MOLANPHY: The case for 1999 is that this is American-led pop at its absolute apex. This is the height of the Clinton era writ large in pop music. It’s empire America at its peak, very candy colored, very Total Request Live, very Britney Spears “Baby One More Time” even. . . and surprisingly a lot of artists who were hits in this TRL era of pop have proved quite enduring. Britney Spears . . . Back Street Boys . . . Christina Aguilera . . . Nsync.

If the first half of the nineties was all about rather grim-faced music – it was about grunge, it was about gangsta rap – this is the candy colored half of the 1990s.

PESCA: This is the Clinton expanded economy, the Internet, this is the years of peace and prosperity, this is the pre-9/11, pre-wakeup-call, good time.

MOLANPHY: If you watch that year’s VMAs. . .  All of the artists that you see on this list of number ones are there. Britney Spears is there, Christina Aguilera is there, the Back Street Boys are there, and all the Latin Pop stars. Ricky Martin is there. . . You see a culture that feels like the good times are going to last forever. The dot-com era is at its height, Clinton’s in the White House, unemployment’s at five percent, everybody’s got money to burn, and the good times are here again. We know what happened two years later, but we know that 1999 is a very neon colored bright and shiny year, and for that I have an odd sort of nostalgia. [Emphasis added. Listen to the entire episode here].                            

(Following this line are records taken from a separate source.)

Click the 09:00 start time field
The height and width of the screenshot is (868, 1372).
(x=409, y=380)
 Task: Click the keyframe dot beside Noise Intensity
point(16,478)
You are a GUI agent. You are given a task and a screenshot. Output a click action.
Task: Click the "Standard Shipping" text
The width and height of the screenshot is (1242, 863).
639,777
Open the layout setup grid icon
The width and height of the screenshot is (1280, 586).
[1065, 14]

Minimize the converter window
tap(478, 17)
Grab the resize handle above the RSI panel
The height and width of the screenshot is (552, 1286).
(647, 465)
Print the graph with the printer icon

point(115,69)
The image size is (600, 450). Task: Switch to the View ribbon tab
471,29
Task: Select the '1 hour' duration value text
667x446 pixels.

Pesca even implies that the “good time” Zeitgeist of 1999 somehow knows what will happen two years later when it will give way to a bad times mood descending upon the country. “This is the pre-9/11, pre-wakeup-call, good time.” To paraphrase Yogi Berra, prediction is easy, especially about the past.”

Sometimes the producers of pop culture do try to come up with songs or movies or TV shows that align with the Zeitgeist as they perceive it. Usually, that means copying the most recent big success.  So we get a wave of superhero movies or doctor TV shows. (There are probably equivalents in music; I just don’t know them.) Sometimes it works; often it flops. As the screenwriter William Goldman famously said, “Nobody knows anything.” Including culture analysts who write about the Zeitgeist.